The Shebaa Farms dispute remains a critical dependency, with Israel treating it as Golan Heights territory despite Lebanese claims, and any resolution here could alter withdrawal timelines. Fresh violence, including the death of an Israeli soldier by Hezbollah fire, has further cast doubt on ceasefire stability, making a full withdrawal by June 2026 highly improbable without a major geopolitical shift[4]. Current market pricing reflects this reality, with no bookmaker offering meaningful odds for a "Yes" outcome, as the historical pattern of Israeli occupation in Lebanon shows a consistent refusal to leave strategic points until local obligations are met[3].
Methodology
We read Israel withdraws from Lebanon by 2026? from four platform perspectives: Polymarket (on-chain CLOB), Kalshi (CFTC-regulated exchange), Betfair Exchange (sports book exchange), Smarkets (peer-to-peer betting exchange). Polymarket's live mid is the canonical probability; the side-by-side columns benchmark fees, KYC, settlement currency and deposit rails so you can choose the venue that fits your jurisdiction and trade size.
Resolution & payout
Polymarket settles via UMA Optimistic Oracle on Polygon. A proposer posts the outcome with a bond, the two-hour window runs, then the smart contract pays USDC.
Kalshi settles USD through the CFTC-regulated clearinghouse — the cleanest variant, with heavier KYC. Betfair Exchange settles in account currency (GBP/EUR), net of 2-5% commission. Smarkets follows the same model as Betfair with a lower default 2% commission.
FAQ
- Polymarket vs Kalshi — which is better?

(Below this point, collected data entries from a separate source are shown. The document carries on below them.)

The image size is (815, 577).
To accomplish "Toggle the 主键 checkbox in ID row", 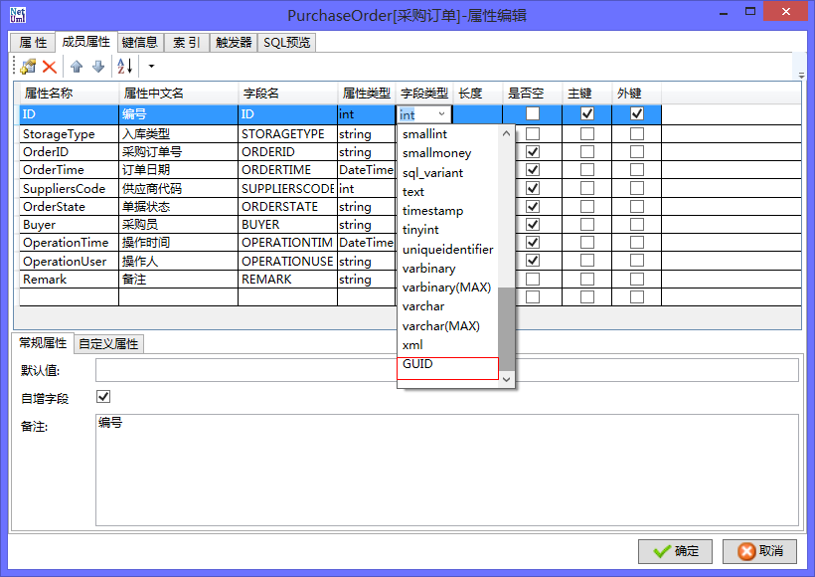I will point(587,114).
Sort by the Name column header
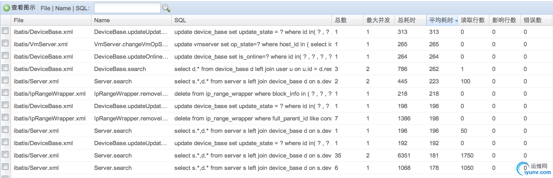 [x=102, y=20]
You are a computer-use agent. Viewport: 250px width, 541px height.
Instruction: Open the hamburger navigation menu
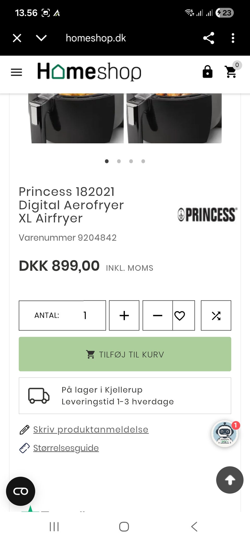[16, 72]
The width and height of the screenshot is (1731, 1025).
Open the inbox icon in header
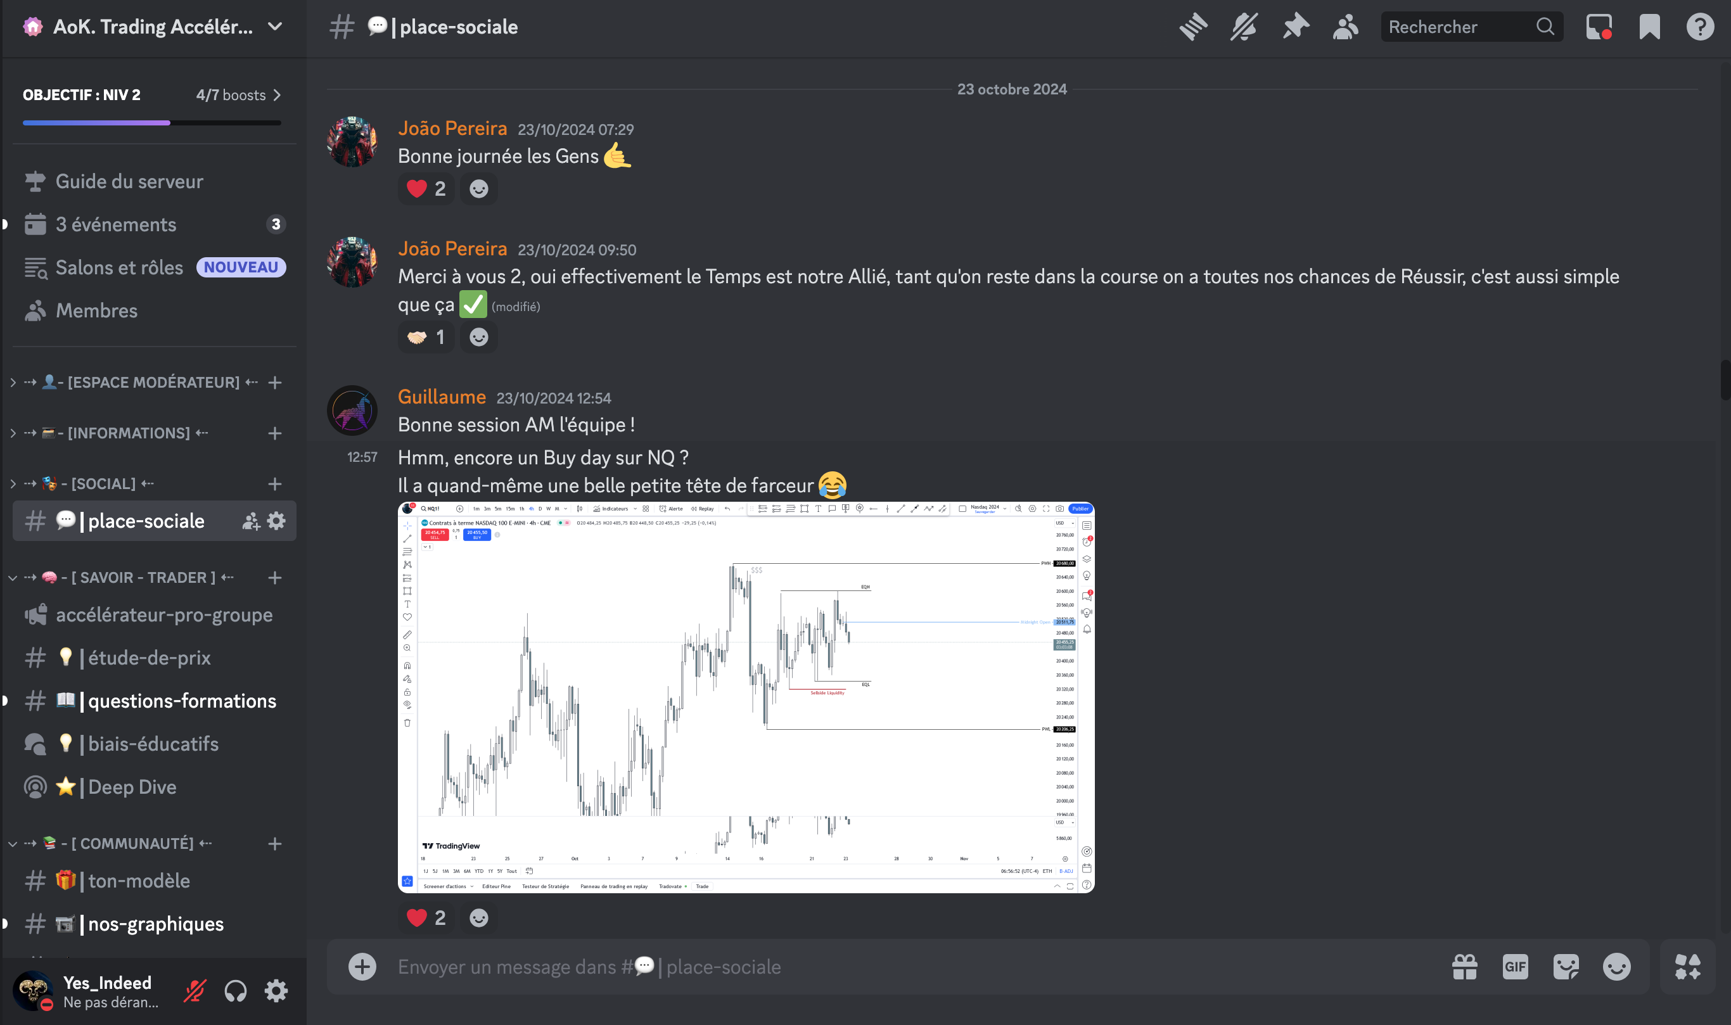point(1598,27)
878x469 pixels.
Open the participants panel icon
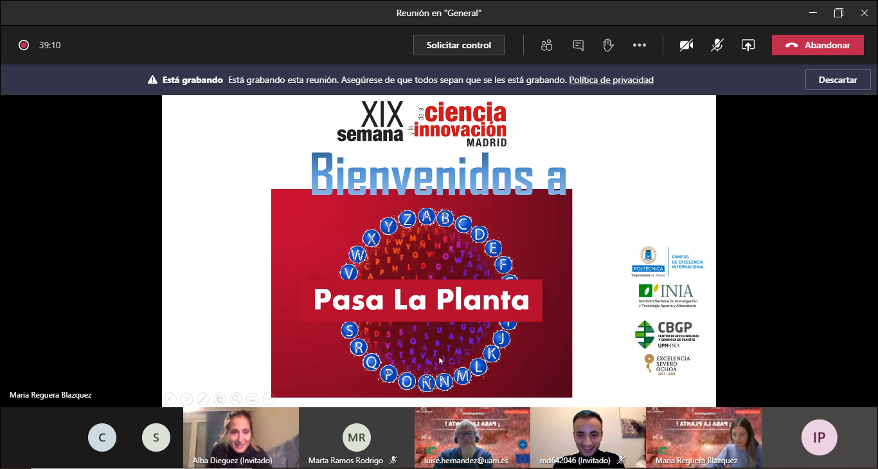coord(546,45)
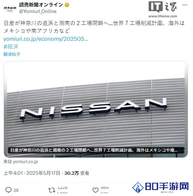Click the 38 replies count
This screenshot has width=193, height=196.
tap(16, 190)
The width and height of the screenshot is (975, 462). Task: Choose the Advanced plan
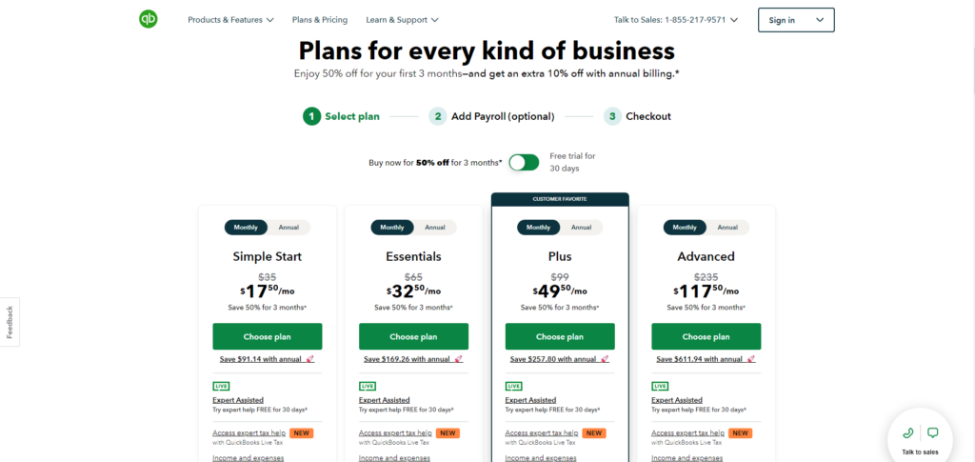[x=706, y=336]
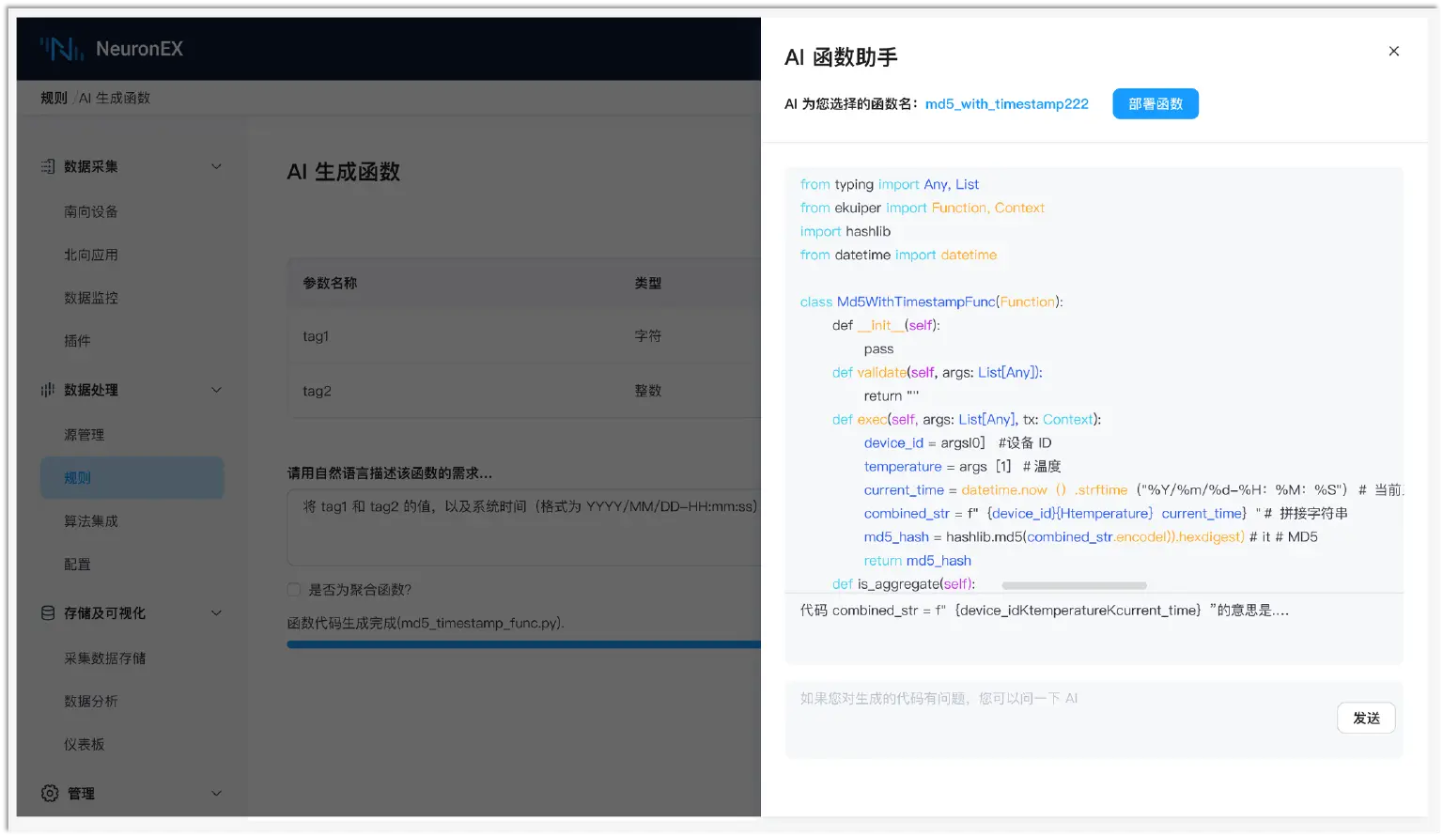The width and height of the screenshot is (1443, 836).
Task: Toggle the 规则 sidebar selection
Action: (77, 477)
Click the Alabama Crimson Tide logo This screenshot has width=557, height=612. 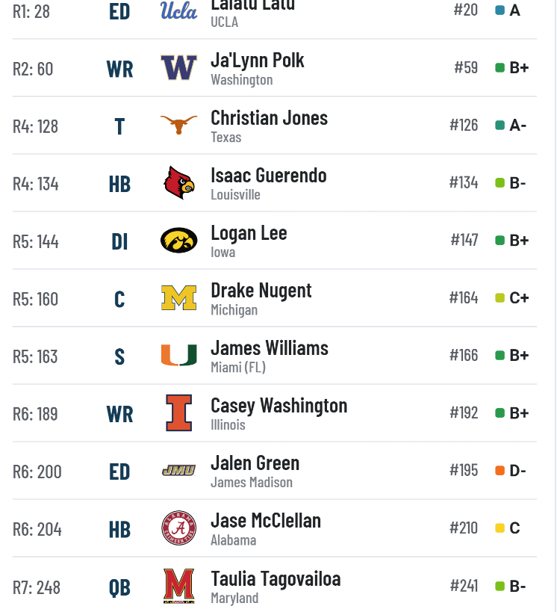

- Depends on your location. Kalshi is CFTC-regulated, US-only with full KYC. Polymarket is global, on-chain, no KYC up to $1,500. Polymarket has ~10x higher liquidity but higher regulatory risk.
- Which platform has the deepest liquidity?
- Polymarket — by a wide margin. Top markets reach $50-500M volume, Kalshi ~$200M cumulative, Betfair similar. Deeper liquidity means your trade moves the quote less.
- Is Betfair a Polymarket alternative?
- Only partially. Betfair Exchange is UK-focused with a sports-betting emphasis; they have politics markets but with thinner liquidity than Polymarket. Settlement in GBP/EUR, 2-5% commission on winnings.
- What about Smarkets as an alternative?
- Smarkets is a UK betting exchange with a lower default commission (2%) than Betfair. Liquidity on political markets is below Polymarket, comparable to Kalshi. Geo-blocked in many jurisdictions.
- Which platform supports Klarna/SOFORT?
- Directly: none. Polymarket accepts only USDC on Polygon. Polymarket Alternative offers a fiat on-ramp via Klarna or SOFORT (DE/AT/CH) and converts internally to USDC for the Polymarket order book. T+1 processing.